Wednesday, June 19, 2013
Sen. Susan Collins called Thursday a "shameful day" for American government, and we have to agree.
Sen. Susan Collins, R-Maine, accompanied by Sen. Joseph Lieberman, I-Conn., speaks at a news conference last week about legislation to protect critical U.S. industries and other corporate networks from cyberattacks and electronic espionage. The bill was filibustered in the Senate on Thursday, and Collins chided her colleagues for failure to move the bill forward.
The Associated Press
A bill that would have protected key parts of the nation's vital infrastructure from cyber attacks was filibustered by most Republican senators, making it unlikely to be passed this year.
Both Maine's senators, along with three other Republicans, voted to break the deadlock, but they weren't enough to give the bill's mostly Democratic supporters the necessary 60 votes to bring the bill to a vote. (Six Democrats joined the filibuster.)
The opponents claim that they were objecting to a rule for the debate that would have limited their opportunity to introduce amendments. They also cited complaints by the U.S. Chamber of Commerce. But really this was all about political positioning. The cyber-security bill is a major national security priority of the Obama administration, and most of the Republicans would rather leave the nation at risk than give the president a win this close to Election Day.

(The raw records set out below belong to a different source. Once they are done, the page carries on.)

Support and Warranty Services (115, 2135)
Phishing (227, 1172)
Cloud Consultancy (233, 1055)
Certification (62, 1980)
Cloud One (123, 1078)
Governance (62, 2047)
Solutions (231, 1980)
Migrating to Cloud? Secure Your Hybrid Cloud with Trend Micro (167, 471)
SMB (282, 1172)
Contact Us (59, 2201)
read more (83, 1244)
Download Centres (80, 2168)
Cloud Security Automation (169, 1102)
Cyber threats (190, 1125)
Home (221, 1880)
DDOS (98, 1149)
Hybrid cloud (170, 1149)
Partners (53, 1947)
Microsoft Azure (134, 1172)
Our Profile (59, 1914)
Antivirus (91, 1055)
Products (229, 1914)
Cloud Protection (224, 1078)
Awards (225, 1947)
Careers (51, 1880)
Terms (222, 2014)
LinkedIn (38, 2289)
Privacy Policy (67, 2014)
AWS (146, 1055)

This follows the familiar pattern where legislation with bipartisan support is being blocked by abuse of the Senate rules. Earlier this week, non-controversial judicial nominations -- including Portland lawyer William Kayatta, who has the support of both of his home-state Republican senators -- were again prevented from getting an up-or-down vote by a Republican filibuster.

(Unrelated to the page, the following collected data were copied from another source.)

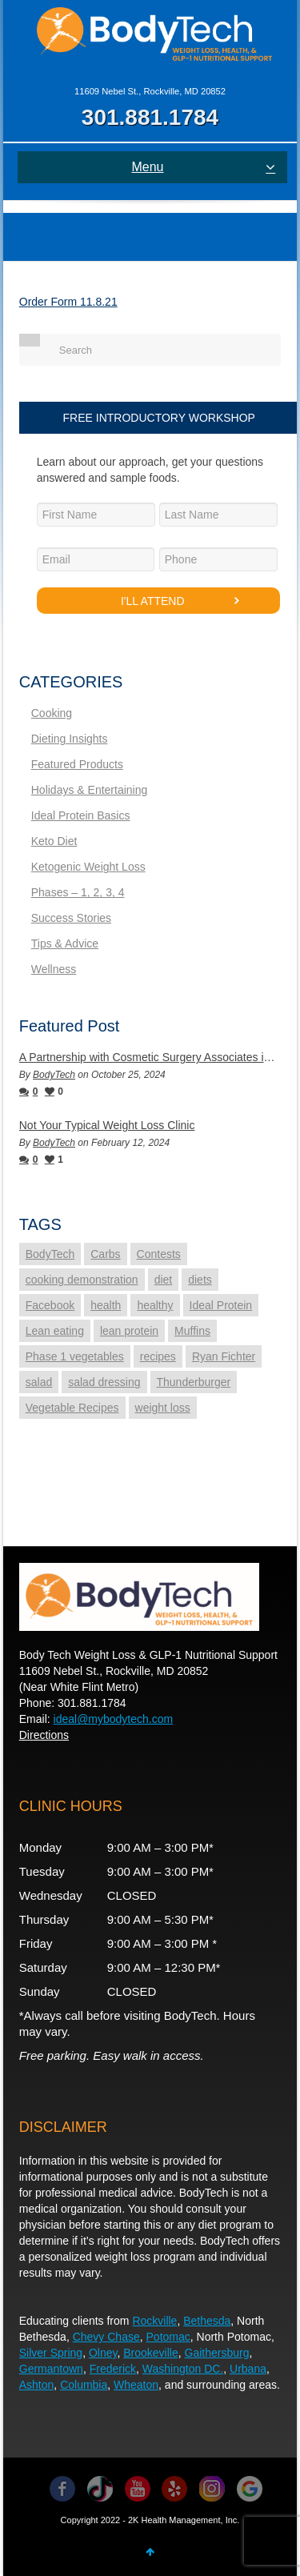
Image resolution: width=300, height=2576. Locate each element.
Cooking (51, 713)
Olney (103, 2352)
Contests (159, 1254)
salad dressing (104, 1382)
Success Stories (71, 917)
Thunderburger (194, 1382)
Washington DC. (182, 2368)
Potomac (168, 2336)
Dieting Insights (69, 738)
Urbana (248, 2368)
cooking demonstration (82, 1279)
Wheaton (136, 2384)
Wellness (54, 969)
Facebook (50, 1305)
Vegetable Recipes (72, 1407)
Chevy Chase (106, 2336)
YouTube (137, 2489)
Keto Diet (54, 841)
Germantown (51, 2368)
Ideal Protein (221, 1305)
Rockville (154, 2320)
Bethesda (206, 2320)
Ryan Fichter (223, 1356)
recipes (158, 1356)
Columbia (83, 2384)
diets (200, 1279)
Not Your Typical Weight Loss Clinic (107, 1125)
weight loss (162, 1407)
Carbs (105, 1254)
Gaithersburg (217, 2352)
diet (163, 1279)
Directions (44, 1735)
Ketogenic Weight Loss (88, 866)
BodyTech (54, 1074)
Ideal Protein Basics (80, 815)
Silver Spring (50, 2352)
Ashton (36, 2384)
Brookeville (150, 2352)
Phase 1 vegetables (75, 1356)
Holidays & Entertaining (89, 789)
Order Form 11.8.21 (68, 301)
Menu (203, 167)
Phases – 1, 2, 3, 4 (78, 892)
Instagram (212, 2489)
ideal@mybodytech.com (114, 1719)
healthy (155, 1305)
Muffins (192, 1330)
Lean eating (55, 1330)
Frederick (113, 2368)
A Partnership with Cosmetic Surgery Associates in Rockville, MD (150, 1057)
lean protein (129, 1330)
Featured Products (77, 764)
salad (39, 1382)
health (105, 1305)
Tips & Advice (64, 943)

Collins chided her colleagues Thursday, reminding them that every general who has studied the issue sees the United States at risk of a cyber attack.
We screen passengers on every airplane, but we will continue to leave our power supply vulnerable to attack in an attempt to appease campaign-contributing corporations and deny the other party a legislative victory this close to an election. This behavior is shameful -- and dangerous.